- [What is being asked]: The listing below contains a span that opens with the line containing "olivertprice (126, 524)" and closes with the line containing "phpBB (459, 1506)". Return that span exactly.
[Excerpted data — start]
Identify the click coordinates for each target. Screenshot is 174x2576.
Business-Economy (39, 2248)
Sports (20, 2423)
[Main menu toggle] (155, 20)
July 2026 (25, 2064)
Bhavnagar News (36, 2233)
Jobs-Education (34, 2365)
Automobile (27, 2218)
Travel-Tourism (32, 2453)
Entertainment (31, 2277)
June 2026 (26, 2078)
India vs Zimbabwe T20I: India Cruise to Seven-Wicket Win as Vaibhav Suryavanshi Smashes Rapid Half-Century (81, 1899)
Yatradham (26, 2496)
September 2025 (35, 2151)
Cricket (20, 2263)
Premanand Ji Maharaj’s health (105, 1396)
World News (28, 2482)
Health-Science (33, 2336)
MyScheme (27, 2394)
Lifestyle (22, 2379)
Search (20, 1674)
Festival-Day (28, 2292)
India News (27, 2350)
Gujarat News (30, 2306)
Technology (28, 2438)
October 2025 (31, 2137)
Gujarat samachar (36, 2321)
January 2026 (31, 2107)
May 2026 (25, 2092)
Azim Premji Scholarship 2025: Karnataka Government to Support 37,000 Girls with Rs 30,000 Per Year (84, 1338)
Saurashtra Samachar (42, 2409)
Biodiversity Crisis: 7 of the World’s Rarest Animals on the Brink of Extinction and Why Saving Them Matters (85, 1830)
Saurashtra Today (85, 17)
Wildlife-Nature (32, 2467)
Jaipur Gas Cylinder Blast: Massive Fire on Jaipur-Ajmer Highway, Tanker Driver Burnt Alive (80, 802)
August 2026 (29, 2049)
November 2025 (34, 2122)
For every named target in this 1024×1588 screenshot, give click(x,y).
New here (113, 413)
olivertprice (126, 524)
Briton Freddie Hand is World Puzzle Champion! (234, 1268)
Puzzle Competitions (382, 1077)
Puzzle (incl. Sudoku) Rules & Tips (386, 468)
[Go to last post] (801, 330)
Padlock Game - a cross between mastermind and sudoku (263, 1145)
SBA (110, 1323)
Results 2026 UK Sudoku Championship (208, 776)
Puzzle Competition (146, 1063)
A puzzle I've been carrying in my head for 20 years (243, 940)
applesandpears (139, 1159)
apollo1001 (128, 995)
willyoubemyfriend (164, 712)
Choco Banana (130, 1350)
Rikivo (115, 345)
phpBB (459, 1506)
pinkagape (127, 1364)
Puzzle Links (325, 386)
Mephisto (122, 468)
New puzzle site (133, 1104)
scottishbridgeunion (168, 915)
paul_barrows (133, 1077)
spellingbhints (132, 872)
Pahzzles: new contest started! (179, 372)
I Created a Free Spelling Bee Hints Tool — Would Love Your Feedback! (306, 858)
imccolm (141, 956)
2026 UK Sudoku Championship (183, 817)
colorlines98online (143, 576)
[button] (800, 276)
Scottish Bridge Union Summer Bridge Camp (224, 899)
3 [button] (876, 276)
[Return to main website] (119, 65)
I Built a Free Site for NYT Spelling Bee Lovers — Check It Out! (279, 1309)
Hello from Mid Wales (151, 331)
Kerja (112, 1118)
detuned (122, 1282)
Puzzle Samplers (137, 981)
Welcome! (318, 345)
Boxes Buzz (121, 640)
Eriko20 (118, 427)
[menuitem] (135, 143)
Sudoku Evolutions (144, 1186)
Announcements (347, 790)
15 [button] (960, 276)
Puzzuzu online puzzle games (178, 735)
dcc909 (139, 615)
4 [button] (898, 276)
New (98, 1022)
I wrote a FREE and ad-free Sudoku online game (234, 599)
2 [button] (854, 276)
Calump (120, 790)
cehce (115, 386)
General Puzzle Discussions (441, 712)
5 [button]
[Excerpted data — finish]
- [Output]:
olivertprice (126, 524)
Briton Freddie Hand is World Puzzle Champion! (234, 1268)
Puzzle Competitions (382, 1077)
Puzzle (incl. Sudoku) Rules & Tips (386, 468)
[Go to last post] (801, 330)
Padlock Game - a cross between mastermind and sudoku (263, 1145)
SBA (110, 1323)
Results 2026 UK Sudoku Championship (208, 776)
Puzzle Competition (146, 1063)
A puzzle I've been carrying in my head for 20 years (243, 940)
applesandpears (139, 1159)
apollo1001 (128, 995)
willyoubemyfriend (164, 712)
Choco Banana (130, 1350)
Rikivo (115, 345)
phpBB (459, 1506)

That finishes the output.